The only acceptable output is every entry, printed exactly.

*** DATA FOR THIS EXERCISE ***

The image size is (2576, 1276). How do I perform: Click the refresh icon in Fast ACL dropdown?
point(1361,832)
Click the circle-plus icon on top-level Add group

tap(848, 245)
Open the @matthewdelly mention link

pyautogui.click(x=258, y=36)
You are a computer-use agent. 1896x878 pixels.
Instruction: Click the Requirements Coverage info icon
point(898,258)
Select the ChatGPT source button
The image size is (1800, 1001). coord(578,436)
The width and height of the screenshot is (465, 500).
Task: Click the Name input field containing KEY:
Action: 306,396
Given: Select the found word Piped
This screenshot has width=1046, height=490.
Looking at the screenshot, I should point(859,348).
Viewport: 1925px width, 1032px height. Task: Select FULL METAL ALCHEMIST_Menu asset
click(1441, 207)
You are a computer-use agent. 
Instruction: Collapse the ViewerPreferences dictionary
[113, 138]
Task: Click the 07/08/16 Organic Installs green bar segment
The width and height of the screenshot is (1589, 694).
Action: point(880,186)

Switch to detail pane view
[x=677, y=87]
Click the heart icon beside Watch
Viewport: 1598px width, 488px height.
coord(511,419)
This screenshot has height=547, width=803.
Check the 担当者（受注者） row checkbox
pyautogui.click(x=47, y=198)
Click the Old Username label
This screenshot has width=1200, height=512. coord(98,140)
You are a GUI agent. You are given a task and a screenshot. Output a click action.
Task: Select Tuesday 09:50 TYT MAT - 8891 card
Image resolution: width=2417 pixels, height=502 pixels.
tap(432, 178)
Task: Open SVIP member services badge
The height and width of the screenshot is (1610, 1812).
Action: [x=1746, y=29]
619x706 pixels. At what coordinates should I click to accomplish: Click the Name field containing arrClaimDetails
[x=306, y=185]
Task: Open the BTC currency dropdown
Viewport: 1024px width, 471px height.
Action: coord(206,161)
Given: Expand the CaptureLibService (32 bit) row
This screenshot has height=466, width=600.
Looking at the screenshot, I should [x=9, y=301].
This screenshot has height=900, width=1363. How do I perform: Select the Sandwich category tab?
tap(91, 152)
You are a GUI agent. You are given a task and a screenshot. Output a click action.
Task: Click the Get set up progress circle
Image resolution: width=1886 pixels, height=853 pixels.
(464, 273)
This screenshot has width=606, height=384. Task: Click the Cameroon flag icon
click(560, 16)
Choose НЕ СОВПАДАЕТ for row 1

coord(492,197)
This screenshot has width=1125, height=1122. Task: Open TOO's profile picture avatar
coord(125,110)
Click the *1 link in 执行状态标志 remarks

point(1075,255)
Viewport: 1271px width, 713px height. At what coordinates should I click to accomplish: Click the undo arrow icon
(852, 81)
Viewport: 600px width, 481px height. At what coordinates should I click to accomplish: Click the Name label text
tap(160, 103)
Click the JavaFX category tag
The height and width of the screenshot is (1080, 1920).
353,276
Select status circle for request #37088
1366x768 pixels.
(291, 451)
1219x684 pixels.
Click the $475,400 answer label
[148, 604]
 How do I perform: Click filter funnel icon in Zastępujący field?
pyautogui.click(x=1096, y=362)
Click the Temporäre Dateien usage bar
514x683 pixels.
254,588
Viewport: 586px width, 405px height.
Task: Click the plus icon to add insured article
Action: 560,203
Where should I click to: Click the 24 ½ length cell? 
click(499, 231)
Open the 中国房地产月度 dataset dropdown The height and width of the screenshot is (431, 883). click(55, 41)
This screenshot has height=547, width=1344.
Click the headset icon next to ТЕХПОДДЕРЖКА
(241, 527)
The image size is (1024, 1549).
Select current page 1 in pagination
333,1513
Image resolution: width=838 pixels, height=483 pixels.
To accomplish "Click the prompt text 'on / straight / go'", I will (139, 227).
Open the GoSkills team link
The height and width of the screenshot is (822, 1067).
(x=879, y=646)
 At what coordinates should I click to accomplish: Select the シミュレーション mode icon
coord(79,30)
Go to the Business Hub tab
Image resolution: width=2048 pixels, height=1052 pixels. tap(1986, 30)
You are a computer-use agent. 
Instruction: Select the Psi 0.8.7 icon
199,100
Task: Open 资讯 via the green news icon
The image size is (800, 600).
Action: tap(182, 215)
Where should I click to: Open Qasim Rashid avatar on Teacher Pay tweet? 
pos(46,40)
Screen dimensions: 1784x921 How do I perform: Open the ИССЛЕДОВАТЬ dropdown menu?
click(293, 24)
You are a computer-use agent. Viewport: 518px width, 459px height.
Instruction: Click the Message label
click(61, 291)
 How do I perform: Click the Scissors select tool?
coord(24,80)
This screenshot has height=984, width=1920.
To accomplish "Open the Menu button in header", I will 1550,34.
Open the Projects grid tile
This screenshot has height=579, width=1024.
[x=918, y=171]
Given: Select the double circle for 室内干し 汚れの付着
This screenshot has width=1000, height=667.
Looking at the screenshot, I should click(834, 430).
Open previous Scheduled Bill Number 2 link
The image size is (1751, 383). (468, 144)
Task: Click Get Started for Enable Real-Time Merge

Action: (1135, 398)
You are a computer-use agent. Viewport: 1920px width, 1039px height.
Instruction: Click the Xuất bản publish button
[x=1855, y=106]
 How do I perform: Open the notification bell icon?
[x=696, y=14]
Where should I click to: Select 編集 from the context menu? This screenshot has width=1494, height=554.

*** End of DATA FOR THIS EXERCISE ***

SOLVED EXERCISE
The image size is (2576, 1276). How do I perform: Click the refresh icon in Fast ACL dropdown?
point(1361,832)
Click the circle-plus icon on top-level Add group

tap(848, 245)
Open the @matthewdelly mention link

pyautogui.click(x=258, y=36)
You are a computer-use agent. 1896x878 pixels.
Instruction: Click the Requirements Coverage info icon
point(898,258)
Select the ChatGPT source button
The image size is (1800, 1001). coord(578,436)
The width and height of the screenshot is (465, 500).
Task: Click the Name input field containing KEY:
Action: 306,396
Given: Select the found word Piped
This screenshot has width=1046, height=490.
Looking at the screenshot, I should point(859,348).
Viewport: 1925px width, 1032px height. Task: Select FULL METAL ALCHEMIST_Menu asset
click(1441, 207)
You are a computer-use agent. 
Instruction: Collapse the ViewerPreferences dictionary
[113, 138]
Task: Click the 07/08/16 Organic Installs green bar segment
The width and height of the screenshot is (1589, 694).
Action: point(880,186)

Switch to detail pane view
[x=677, y=87]
Click the heart icon beside Watch
Viewport: 1598px width, 488px height.
coord(511,419)
This screenshot has height=547, width=803.
Check the 担当者（受注者） row checkbox
pyautogui.click(x=47, y=198)
Click the Old Username label
This screenshot has width=1200, height=512. coord(98,140)
You are a GUI agent. You are given a task and a screenshot. Output a click action.
Task: Select Tuesday 09:50 TYT MAT - 8891 card
Image resolution: width=2417 pixels, height=502 pixels.
tap(432, 178)
Task: Open SVIP member services badge
The height and width of the screenshot is (1610, 1812).
Action: [x=1746, y=29]
619x706 pixels. At what coordinates should I click to accomplish: Click the Name field containing arrClaimDetails
[x=306, y=185]
Task: Open the BTC currency dropdown
Viewport: 1024px width, 471px height.
Action: coord(206,161)
Given: Expand the CaptureLibService (32 bit) row
This screenshot has height=466, width=600.
Looking at the screenshot, I should [x=9, y=301].
This screenshot has height=900, width=1363. How do I perform: Select the Sandwich category tab?
tap(91, 152)
You are a GUI agent. You are given a task and a screenshot. Output a click action.
Task: Click the Get set up progress circle
Image resolution: width=1886 pixels, height=853 pixels.
(464, 273)
This screenshot has width=606, height=384. Task: Click the Cameroon flag icon
click(560, 16)
Choose НЕ СОВПАДАЕТ for row 1

coord(492,197)
This screenshot has width=1125, height=1122. Task: Open TOO's profile picture avatar
coord(125,110)
Click the *1 link in 执行状态标志 remarks

point(1075,255)
Viewport: 1271px width, 713px height. At what coordinates should I click to accomplish: Click the undo arrow icon
(852, 81)
Viewport: 600px width, 481px height. At what coordinates should I click to accomplish: Click the Name label text
tap(160, 103)
Click the JavaFX category tag
The height and width of the screenshot is (1080, 1920).
353,276
Select status circle for request #37088
1366x768 pixels.
(291, 451)
1219x684 pixels.
Click the $475,400 answer label
[148, 604]
 How do I perform: Click filter funnel icon in Zastępujący field?
pyautogui.click(x=1096, y=362)
Click the Temporäre Dateien usage bar
514x683 pixels.
254,588
Viewport: 586px width, 405px height.
Task: Click the plus icon to add insured article
Action: 560,203
Where should I click to: Click the 24 ½ length cell? 
click(499, 231)
Open the 中国房地产月度 dataset dropdown The height and width of the screenshot is (431, 883). click(55, 41)
This screenshot has height=547, width=1344.
Click the headset icon next to ТЕХПОДДЕРЖКА
(241, 527)
The image size is (1024, 1549).
Select current page 1 in pagination
333,1513
Image resolution: width=838 pixels, height=483 pixels.
To accomplish "Click the prompt text 'on / straight / go'", I will (139, 227).
Open the GoSkills team link
The height and width of the screenshot is (822, 1067).
(x=879, y=646)
 At what coordinates should I click to accomplish: Select the シミュレーション mode icon
coord(79,30)
Go to the Business Hub tab
Image resolution: width=2048 pixels, height=1052 pixels. tap(1986, 30)
You are a computer-use agent. 
Instruction: Select the Psi 0.8.7 icon
199,100
Task: Open 资讯 via the green news icon
The image size is (800, 600).
Action: tap(182, 215)
Where should I click to: Open Qasim Rashid avatar on Teacher Pay tweet? 
pos(46,40)
Screen dimensions: 1784x921 How do I perform: Open the ИССЛЕДОВАТЬ dropdown menu?
click(293, 24)
You are a computer-use agent. Viewport: 518px width, 459px height.
Instruction: Click the Message label
click(61, 291)
 How do I perform: Click the Scissors select tool?
coord(24,80)
This screenshot has height=984, width=1920.
To accomplish "Open the Menu button in header", I will 1550,34.
Open the Projects grid tile
This screenshot has height=579, width=1024.
[x=918, y=171]
Given: Select the double circle for 室内干し 汚れの付着
This screenshot has width=1000, height=667.
Looking at the screenshot, I should click(834, 430).
Open previous Scheduled Bill Number 2 link
The image size is (1751, 383). (468, 144)
Task: Click Get Started for Enable Real-Time Merge

Action: (1135, 398)
You are a computer-use agent. Viewport: 1920px width, 1039px height.
Instruction: Click the Xuất bản publish button
[x=1855, y=106]
 How do I perform: Open the notification bell icon?
[x=696, y=14]
Where should I click to: Select 編集 from the context menu? This screenshot has width=1494, height=554.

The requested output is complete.